> _Saved entries_:

□ □ □

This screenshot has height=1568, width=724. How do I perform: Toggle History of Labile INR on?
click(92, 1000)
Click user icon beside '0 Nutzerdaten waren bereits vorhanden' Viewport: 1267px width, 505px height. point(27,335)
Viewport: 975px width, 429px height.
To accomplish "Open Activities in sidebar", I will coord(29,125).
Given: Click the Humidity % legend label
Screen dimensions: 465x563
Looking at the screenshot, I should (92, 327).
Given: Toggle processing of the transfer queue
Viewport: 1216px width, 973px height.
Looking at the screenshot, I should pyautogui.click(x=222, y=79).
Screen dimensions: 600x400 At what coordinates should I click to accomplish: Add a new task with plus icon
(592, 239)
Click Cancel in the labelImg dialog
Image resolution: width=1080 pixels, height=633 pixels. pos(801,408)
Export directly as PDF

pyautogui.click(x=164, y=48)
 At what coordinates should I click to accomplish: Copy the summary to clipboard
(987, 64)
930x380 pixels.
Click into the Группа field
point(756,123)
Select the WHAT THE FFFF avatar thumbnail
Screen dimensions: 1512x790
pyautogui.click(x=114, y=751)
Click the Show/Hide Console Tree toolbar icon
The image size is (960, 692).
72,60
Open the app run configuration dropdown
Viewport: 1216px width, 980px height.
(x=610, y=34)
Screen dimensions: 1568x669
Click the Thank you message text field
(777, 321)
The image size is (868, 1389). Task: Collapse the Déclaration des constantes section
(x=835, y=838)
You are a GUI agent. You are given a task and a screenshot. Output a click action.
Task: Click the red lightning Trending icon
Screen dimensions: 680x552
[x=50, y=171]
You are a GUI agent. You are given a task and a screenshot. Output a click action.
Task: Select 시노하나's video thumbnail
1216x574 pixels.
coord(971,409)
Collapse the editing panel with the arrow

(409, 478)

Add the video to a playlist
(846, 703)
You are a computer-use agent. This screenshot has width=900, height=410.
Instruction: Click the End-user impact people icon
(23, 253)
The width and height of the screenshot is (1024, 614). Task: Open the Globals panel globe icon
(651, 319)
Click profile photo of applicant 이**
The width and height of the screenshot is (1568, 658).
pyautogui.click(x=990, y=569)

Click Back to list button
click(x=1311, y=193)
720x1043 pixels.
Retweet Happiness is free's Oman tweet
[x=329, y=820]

□ □ □

> _Task instructions_: When you answer, return the records above exactly as they stand.

> _Result for this task_:
This screenshot has height=1568, width=724. How do I perform: Toggle History of Labile INR on?
click(92, 1000)
Click user icon beside '0 Nutzerdaten waren bereits vorhanden' Viewport: 1267px width, 505px height. point(27,335)
Viewport: 975px width, 429px height.
To accomplish "Open Activities in sidebar", I will coord(29,125).
Given: Click the Humidity % legend label
Screen dimensions: 465x563
Looking at the screenshot, I should (92, 327).
Given: Toggle processing of the transfer queue
Viewport: 1216px width, 973px height.
Looking at the screenshot, I should pyautogui.click(x=222, y=79).
Screen dimensions: 600x400 At what coordinates should I click to accomplish: Add a new task with plus icon
(592, 239)
Click Cancel in the labelImg dialog
Image resolution: width=1080 pixels, height=633 pixels. pos(801,408)
Export directly as PDF

pyautogui.click(x=164, y=48)
 At what coordinates should I click to accomplish: Copy the summary to clipboard
(987, 64)
930x380 pixels.
Click into the Группа field
point(756,123)
Select the WHAT THE FFFF avatar thumbnail
Screen dimensions: 1512x790
pyautogui.click(x=114, y=751)
Click the Show/Hide Console Tree toolbar icon
The image size is (960, 692).
72,60
Open the app run configuration dropdown
Viewport: 1216px width, 980px height.
(x=610, y=34)
Screen dimensions: 1568x669
Click the Thank you message text field
(777, 321)
The image size is (868, 1389). Task: Collapse the Déclaration des constantes section
(x=835, y=838)
You are a GUI agent. You are given a task and a screenshot. Output a click action.
Task: Click the red lightning Trending icon
Screen dimensions: 680x552
[x=50, y=171]
You are a GUI agent. You are given a task and a screenshot. Output a click action.
Task: Select 시노하나's video thumbnail
1216x574 pixels.
coord(971,409)
Collapse the editing panel with the arrow

(409, 478)

Add the video to a playlist
(846, 703)
You are a computer-use agent. This screenshot has width=900, height=410.
Instruction: Click the End-user impact people icon
(23, 253)
The width and height of the screenshot is (1024, 614). Task: Open the Globals panel globe icon
(651, 319)
Click profile photo of applicant 이**
The width and height of the screenshot is (1568, 658).
pyautogui.click(x=990, y=569)

Click Back to list button
click(x=1311, y=193)
720x1043 pixels.
Retweet Happiness is free's Oman tweet
[x=329, y=820]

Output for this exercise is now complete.